Assignment.
Only the lines from the one with "Uncheck Enable Macro HLE" through the last line of the records below belong in your answer, reproduced exactly and with the pictures left out.
[Given data Boundary: Start]
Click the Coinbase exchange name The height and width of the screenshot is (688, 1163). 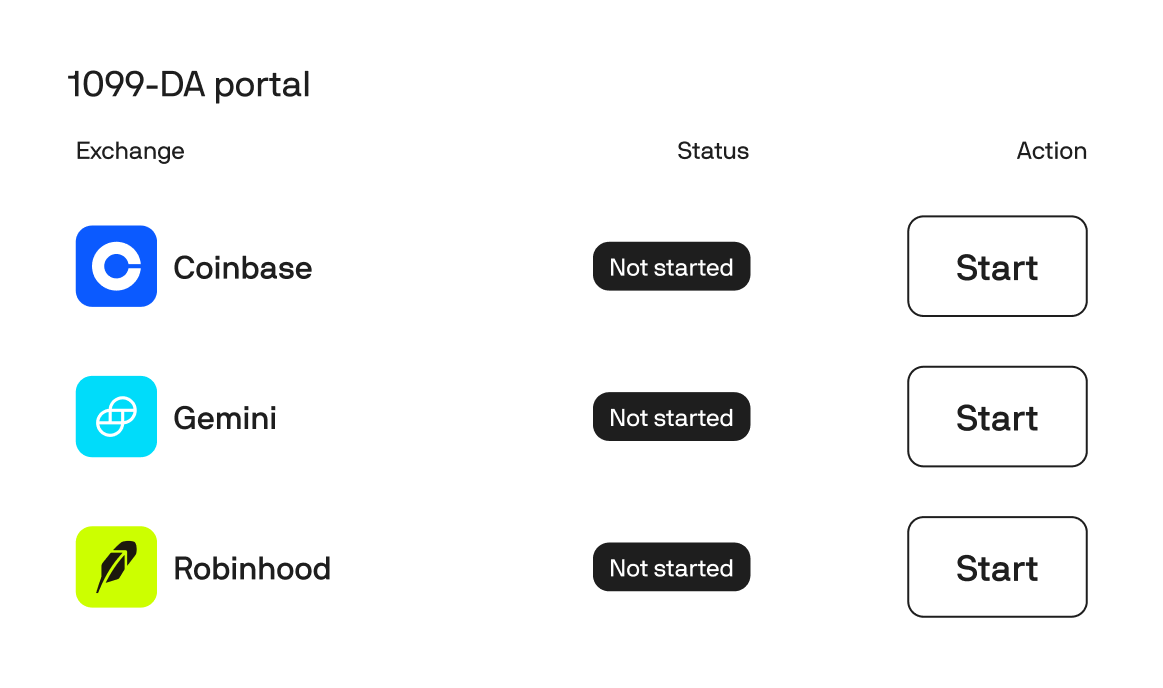(x=243, y=268)
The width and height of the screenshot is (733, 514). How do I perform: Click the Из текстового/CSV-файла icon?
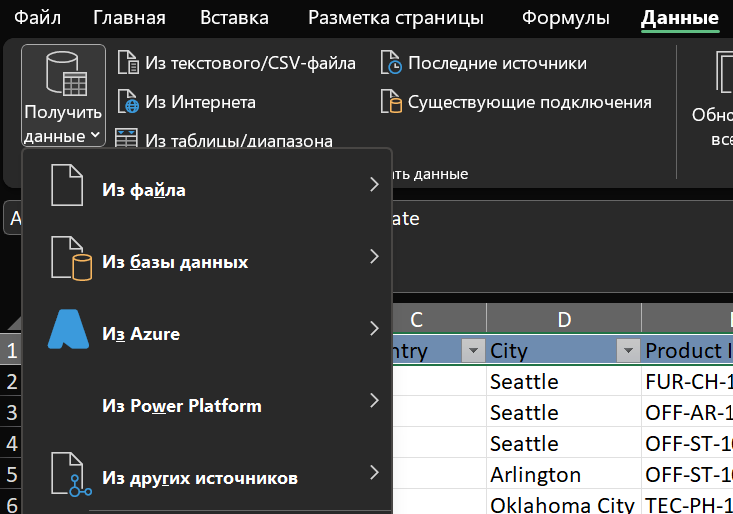[128, 63]
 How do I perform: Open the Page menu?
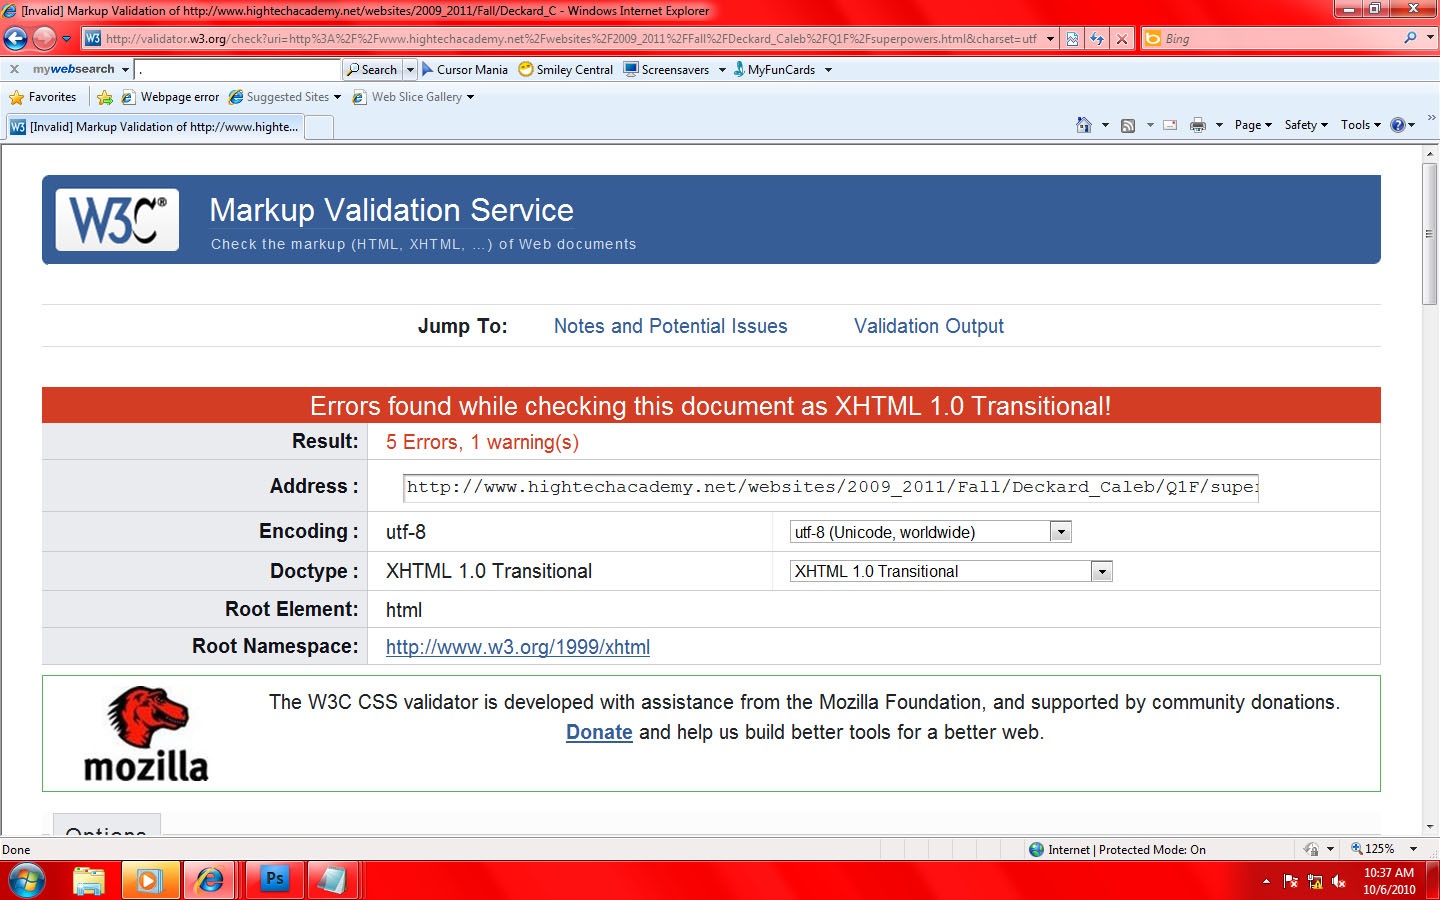(x=1252, y=125)
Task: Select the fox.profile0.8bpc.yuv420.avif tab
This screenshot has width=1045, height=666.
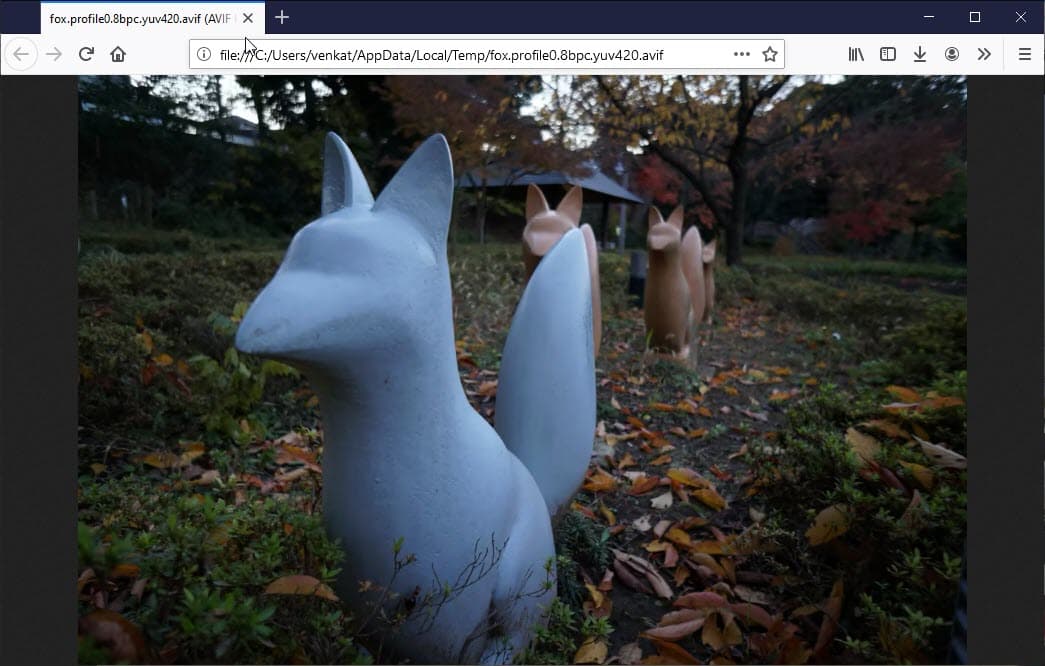Action: (x=140, y=18)
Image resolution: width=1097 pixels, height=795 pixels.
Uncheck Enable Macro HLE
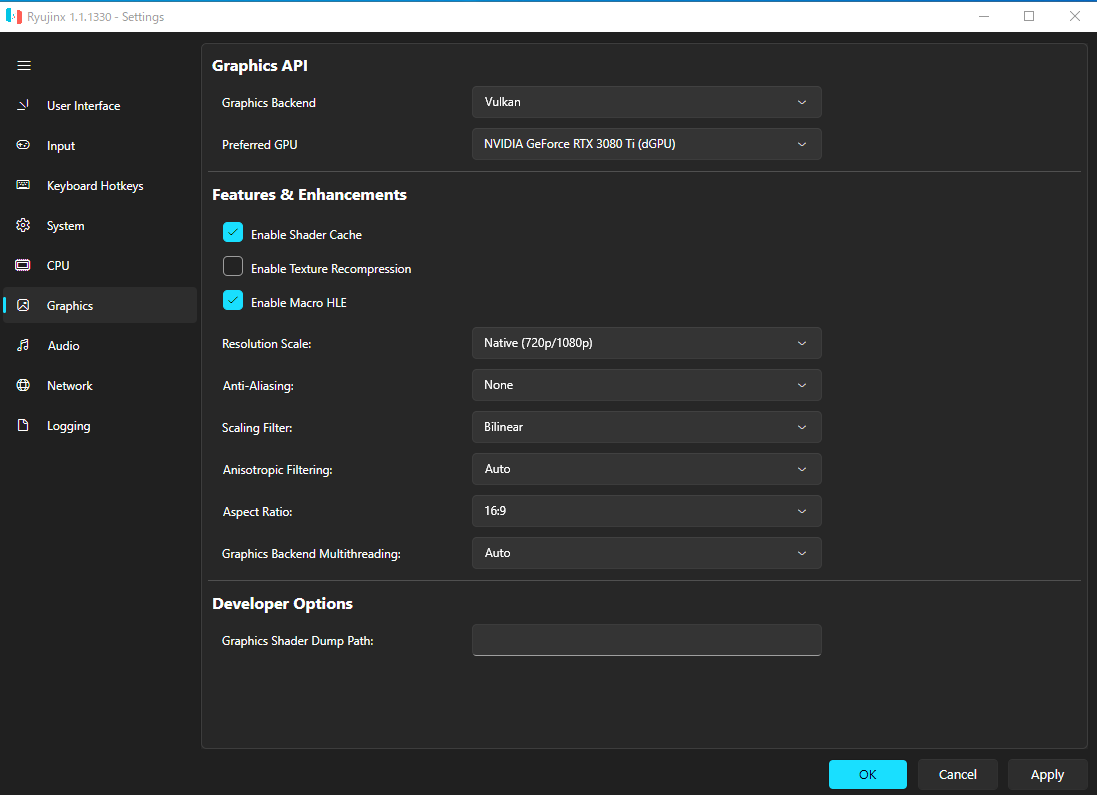coord(233,301)
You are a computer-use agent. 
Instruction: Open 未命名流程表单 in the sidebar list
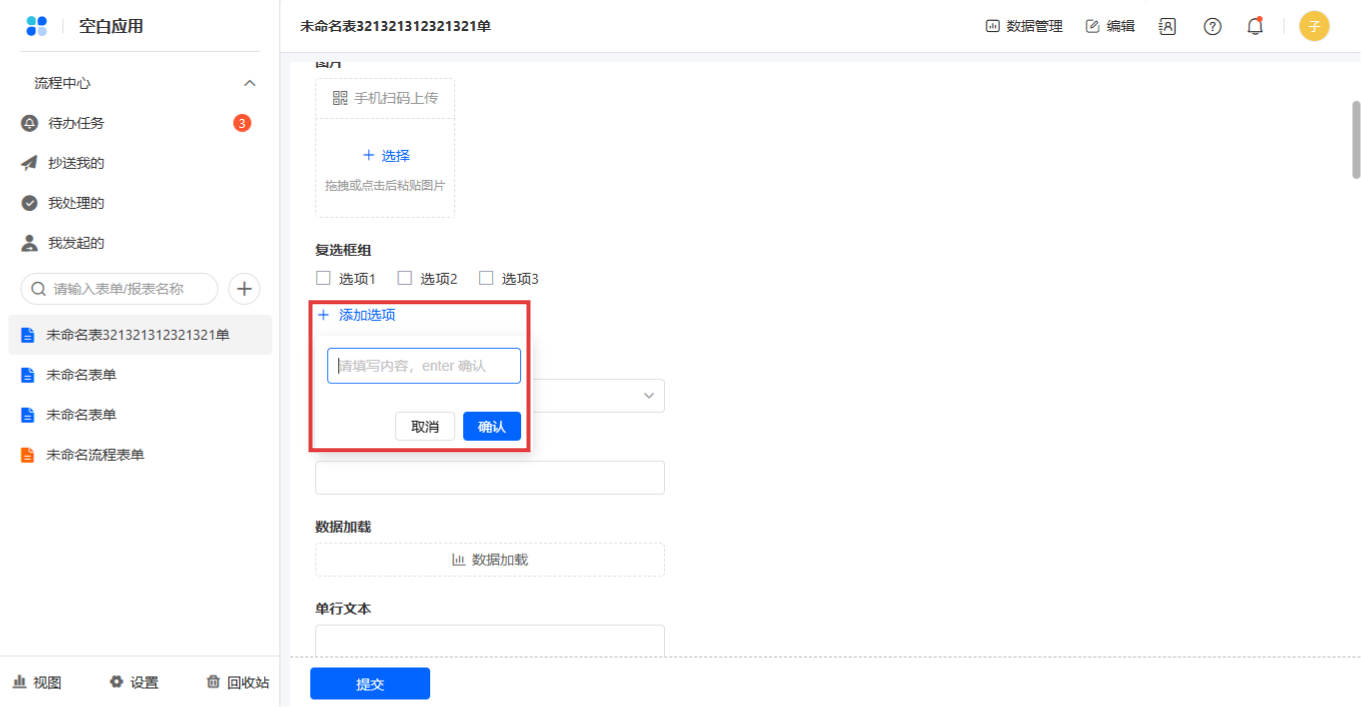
[Given data Boundary: End]
Response.
Uncheck Enable Macro HLE
coord(233,301)
You are a computer-use agent. 
Instruction: Open 未命名流程表单 in the sidebar list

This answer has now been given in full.